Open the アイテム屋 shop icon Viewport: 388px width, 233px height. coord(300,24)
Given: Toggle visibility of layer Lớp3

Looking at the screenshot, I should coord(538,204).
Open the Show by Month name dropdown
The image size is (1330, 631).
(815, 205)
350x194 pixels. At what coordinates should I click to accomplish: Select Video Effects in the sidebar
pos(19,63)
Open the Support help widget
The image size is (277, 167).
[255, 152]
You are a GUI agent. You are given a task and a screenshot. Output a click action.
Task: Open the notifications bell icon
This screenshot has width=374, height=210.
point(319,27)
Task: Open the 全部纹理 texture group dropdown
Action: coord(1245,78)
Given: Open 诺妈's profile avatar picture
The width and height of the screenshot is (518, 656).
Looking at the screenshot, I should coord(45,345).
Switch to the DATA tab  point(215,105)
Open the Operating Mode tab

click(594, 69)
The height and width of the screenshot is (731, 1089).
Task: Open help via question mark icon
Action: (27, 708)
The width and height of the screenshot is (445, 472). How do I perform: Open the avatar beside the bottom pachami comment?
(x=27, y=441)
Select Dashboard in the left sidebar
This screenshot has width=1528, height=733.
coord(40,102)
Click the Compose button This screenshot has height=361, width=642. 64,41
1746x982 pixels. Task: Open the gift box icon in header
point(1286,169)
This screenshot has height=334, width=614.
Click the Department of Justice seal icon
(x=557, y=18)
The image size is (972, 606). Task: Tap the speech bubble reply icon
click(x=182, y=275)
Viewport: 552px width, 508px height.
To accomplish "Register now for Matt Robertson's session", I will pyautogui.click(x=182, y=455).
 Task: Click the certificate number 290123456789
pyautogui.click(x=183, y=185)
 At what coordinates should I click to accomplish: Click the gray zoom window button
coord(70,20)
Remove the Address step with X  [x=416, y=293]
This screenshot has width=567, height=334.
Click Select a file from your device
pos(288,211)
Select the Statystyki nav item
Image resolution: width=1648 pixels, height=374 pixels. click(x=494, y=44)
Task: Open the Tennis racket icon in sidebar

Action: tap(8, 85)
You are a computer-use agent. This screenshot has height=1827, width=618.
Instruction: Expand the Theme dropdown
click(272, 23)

WORK INSTRUCTION: All lines in the records that contain "agent" are to be copied and returned.

YOUR SOLUTION:
You are a GUI agent. You are given a task and a screenshot. Output a click action.
You are a computer-use agent. This screenshot has height=1827, width=618.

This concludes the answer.